Prompt: When a line in the entries contains the word "computer", copy that line in full.

Records provided:
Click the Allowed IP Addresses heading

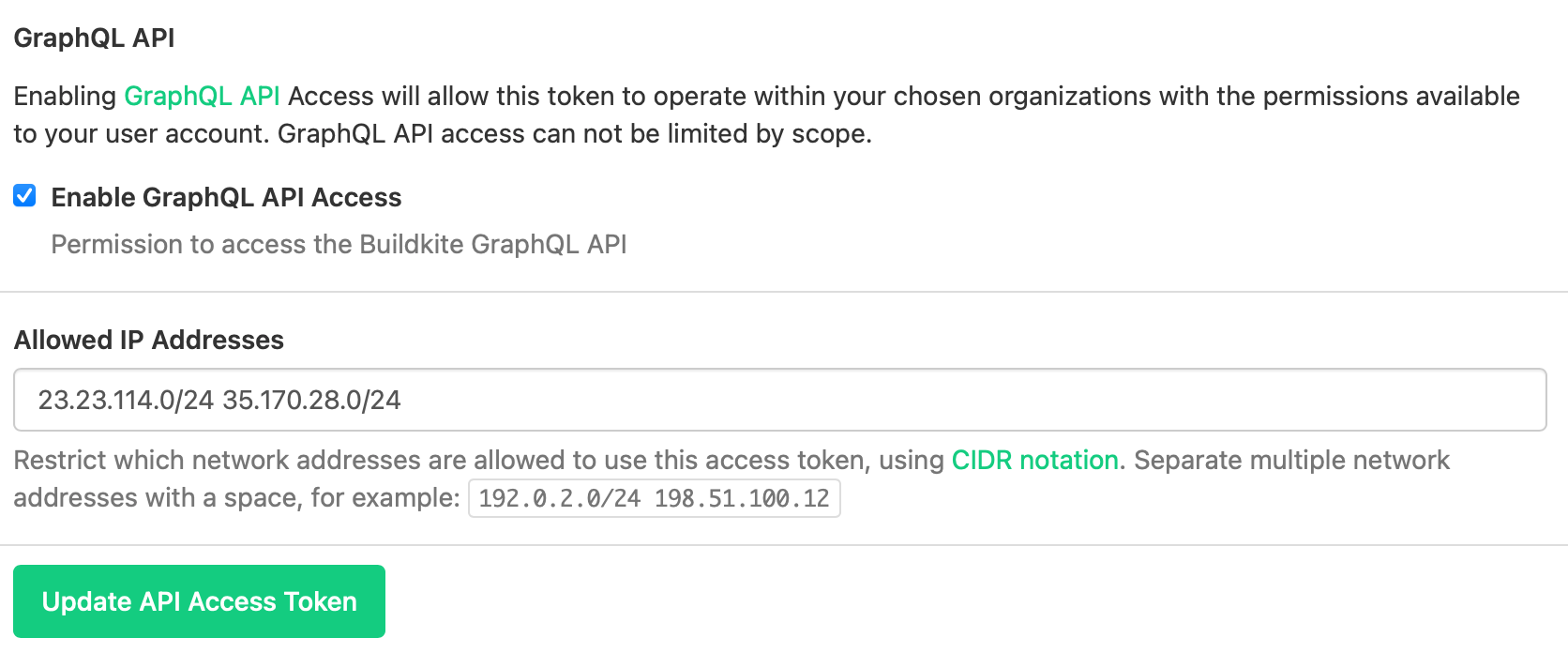click(148, 340)
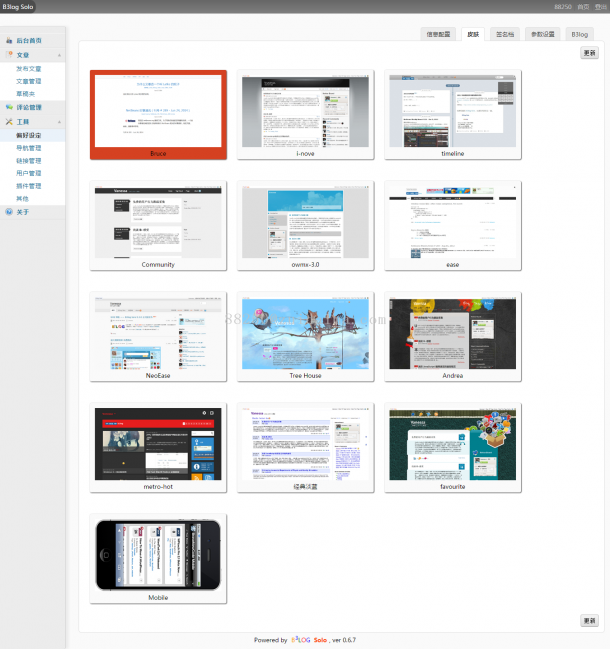The image size is (610, 649).
Task: Pick the timeline skin thumbnail
Action: 452,110
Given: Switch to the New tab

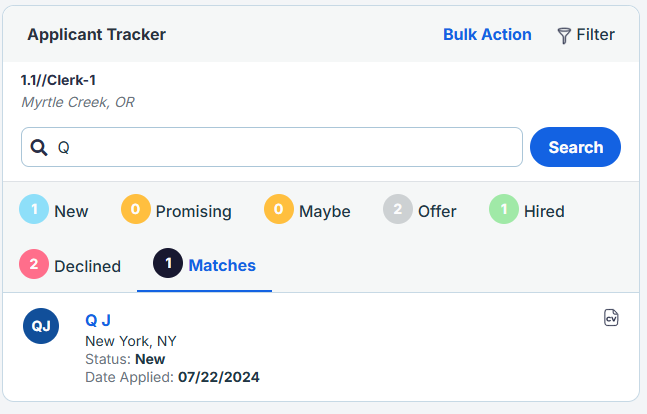Looking at the screenshot, I should click(x=71, y=211).
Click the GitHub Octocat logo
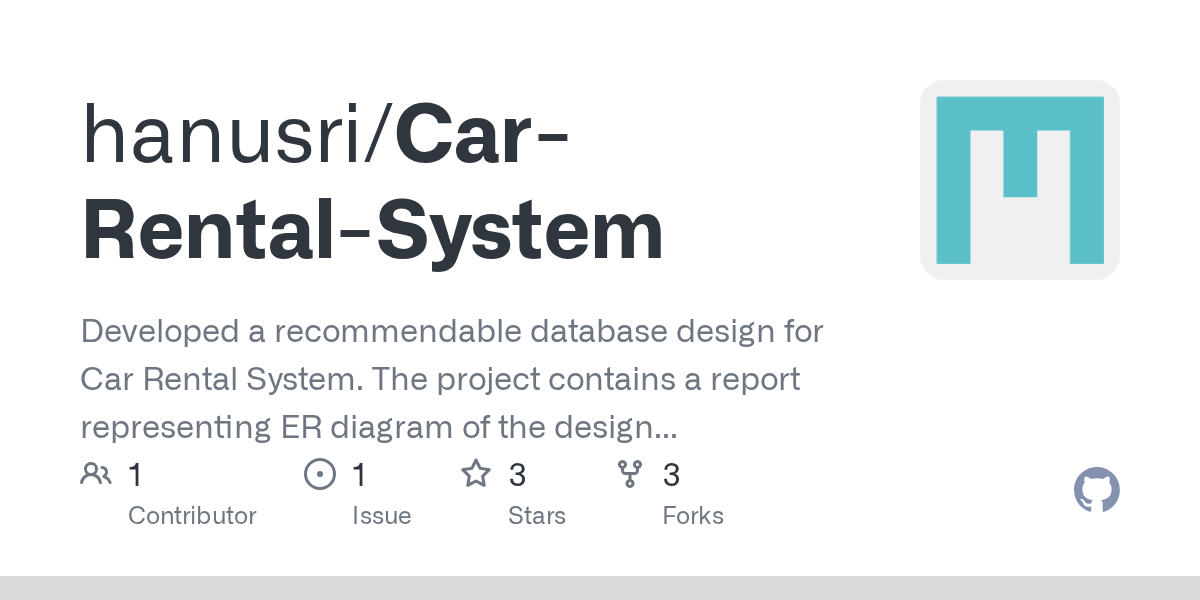 1096,491
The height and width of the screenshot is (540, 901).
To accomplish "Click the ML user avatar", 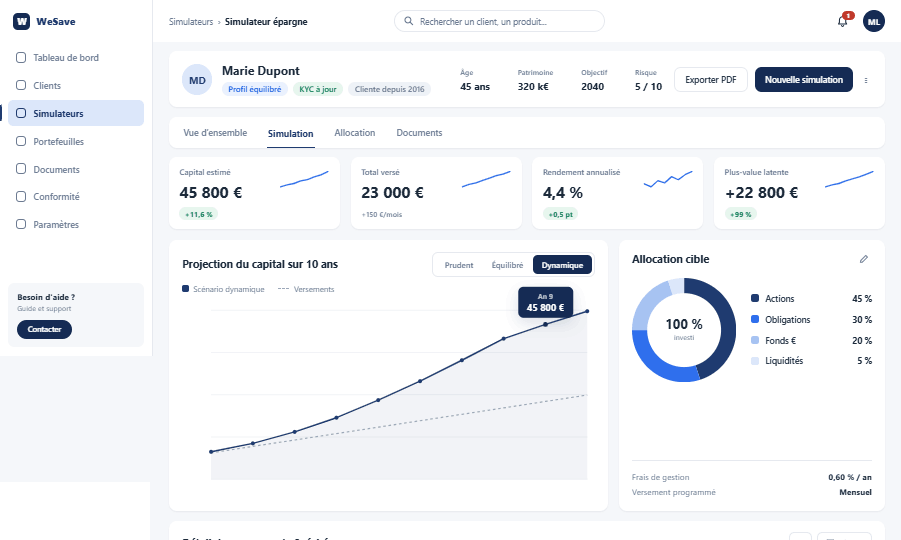I will coord(873,22).
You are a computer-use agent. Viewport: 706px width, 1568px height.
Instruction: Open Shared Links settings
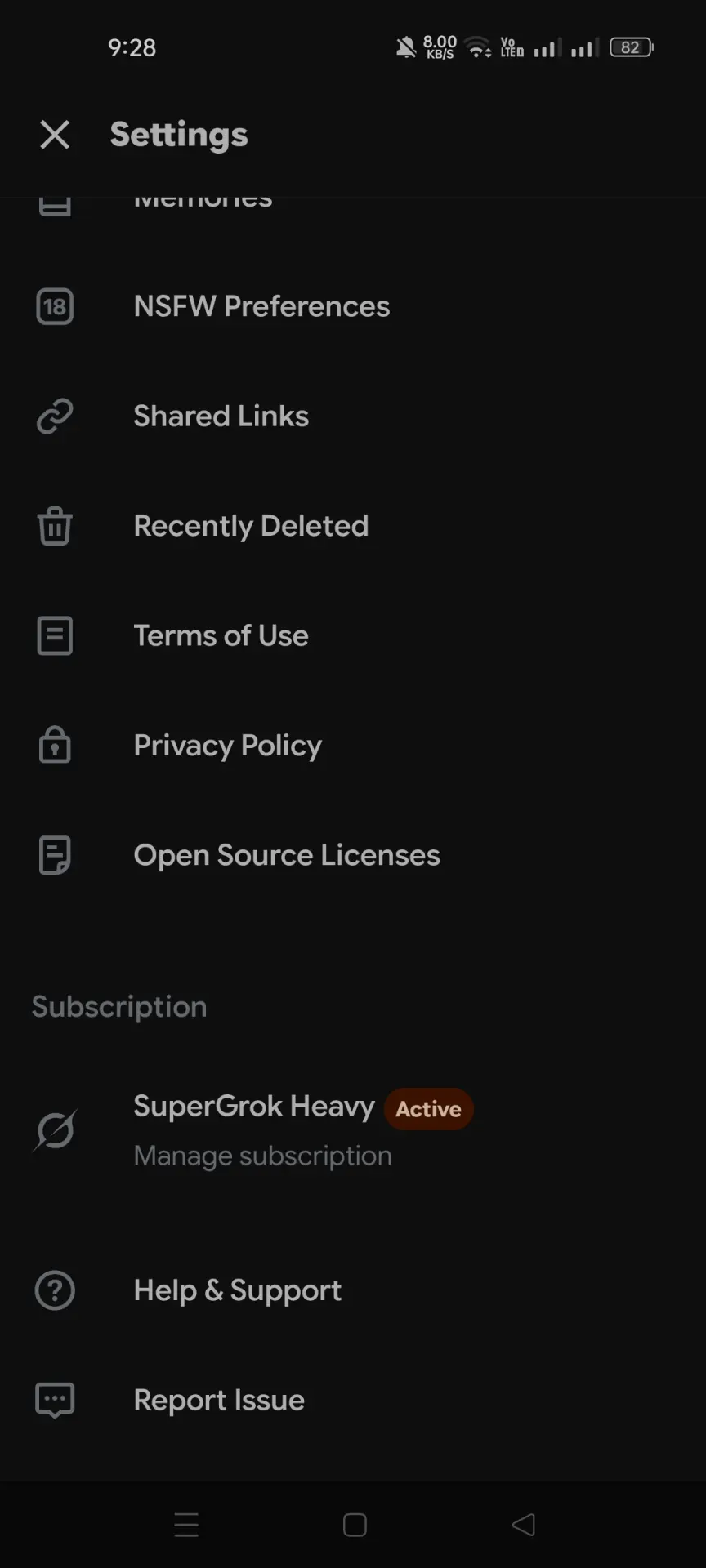[353, 416]
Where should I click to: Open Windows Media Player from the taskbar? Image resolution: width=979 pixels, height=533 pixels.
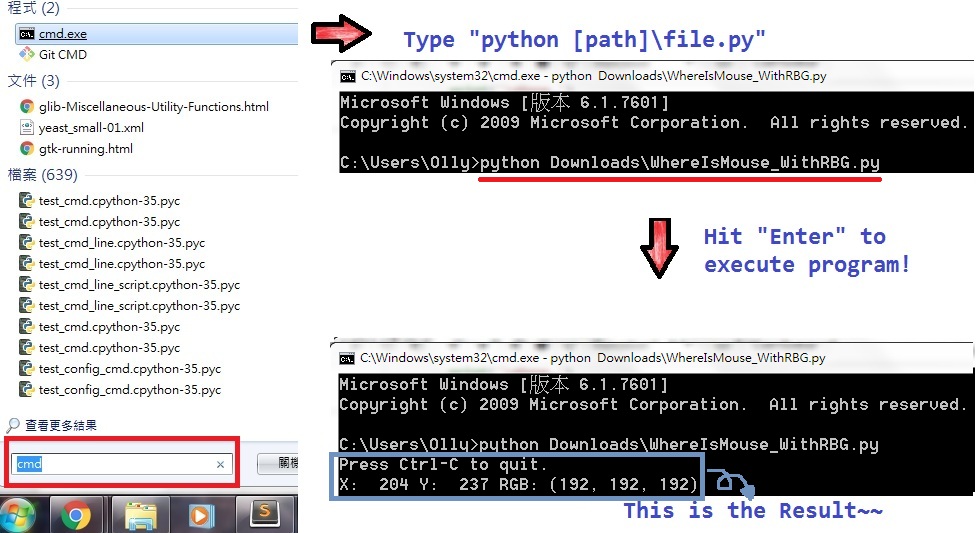[x=203, y=514]
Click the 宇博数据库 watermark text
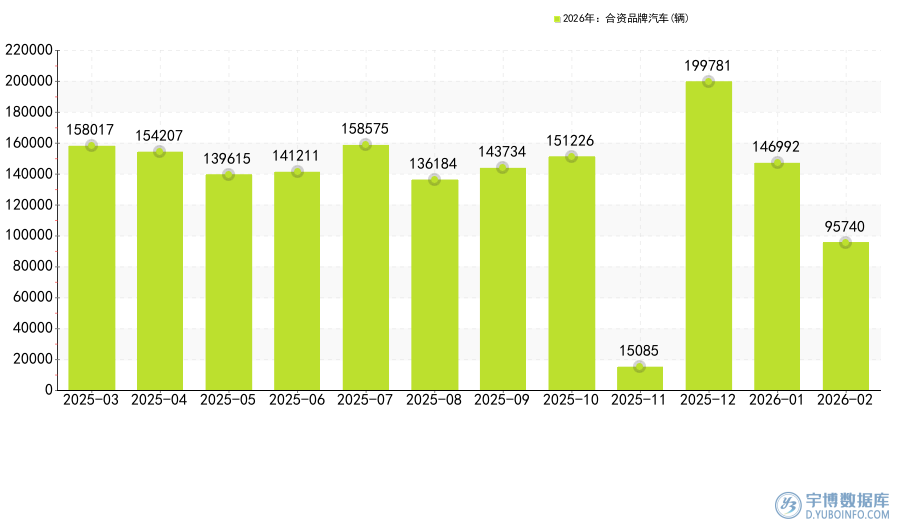Image resolution: width=900 pixels, height=530 pixels. (847, 499)
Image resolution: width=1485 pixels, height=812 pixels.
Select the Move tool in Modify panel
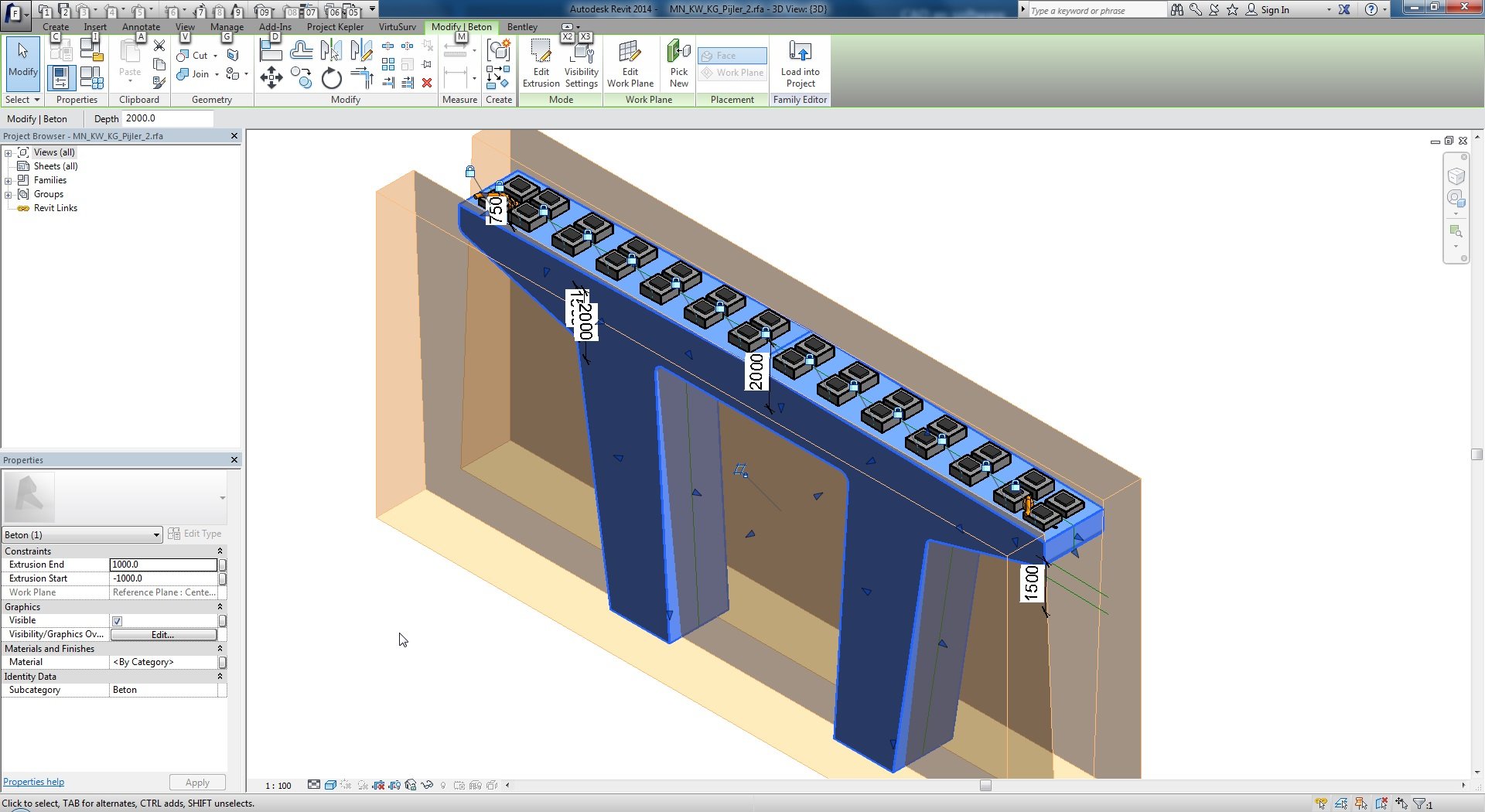coord(271,77)
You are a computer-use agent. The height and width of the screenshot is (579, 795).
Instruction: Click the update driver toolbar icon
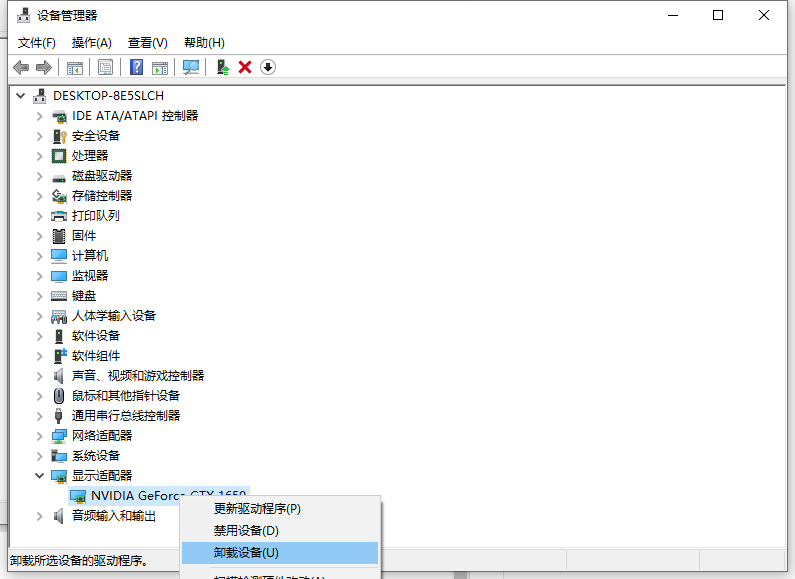coord(223,67)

Result of this exercise:
You are a computer-use agent. Viewport: 706px width, 1568px height.
You are a computer-use agent. The height and width of the screenshot is (579, 795).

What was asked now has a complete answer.